The tradition
Why every year
gets its own pin.
Oktoberfest began in 1810 as a horse race celebrating the marriage of Crown Prince Ludwig of Bavaria. What started as a single event became an annual tradition, and with it came the culture of commemorative pins — small cast medallions marking each year of the world's greatest folk festival.
Gaudiknopf has reproduced the official Oktoberfest pin for every year going back to 1952, recreating the original designs with the same detail and finish as the originals. These aren't generic souvenirs. Each pin is specific to its year — the design, the motifs, the typography — a faithful record of the Wiesn, year by year.

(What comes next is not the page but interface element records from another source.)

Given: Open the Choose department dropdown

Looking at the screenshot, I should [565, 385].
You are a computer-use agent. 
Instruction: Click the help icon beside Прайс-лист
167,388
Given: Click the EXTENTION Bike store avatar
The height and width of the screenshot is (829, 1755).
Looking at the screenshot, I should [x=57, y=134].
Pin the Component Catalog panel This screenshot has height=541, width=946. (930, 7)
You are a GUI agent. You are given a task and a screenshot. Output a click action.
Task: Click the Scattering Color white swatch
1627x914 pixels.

For Germans and German-Americans who want a piece of the real thing, there's nothing more authentic.
A few notable years
Over seven decades
of the Wiesn.
1952
The series begins. Post-war Munich rebuilding its identity. Oktoberfest returns to full scale. The first commemorative pin is struck.
1960s
The festival expands internationally. German-American communities across the US begin hosting their own Oktoberfests, carrying the pin tradition with them.
1980
170th anniversary. One of the most collected pins in the series — the design reflects the milestone with special Bavarian motifs.
2020
The year it didn't happen. No Oktoberfest was held — the only cancellation since WWII. The 2020 pin exists as a rare collector's piece marking the absence.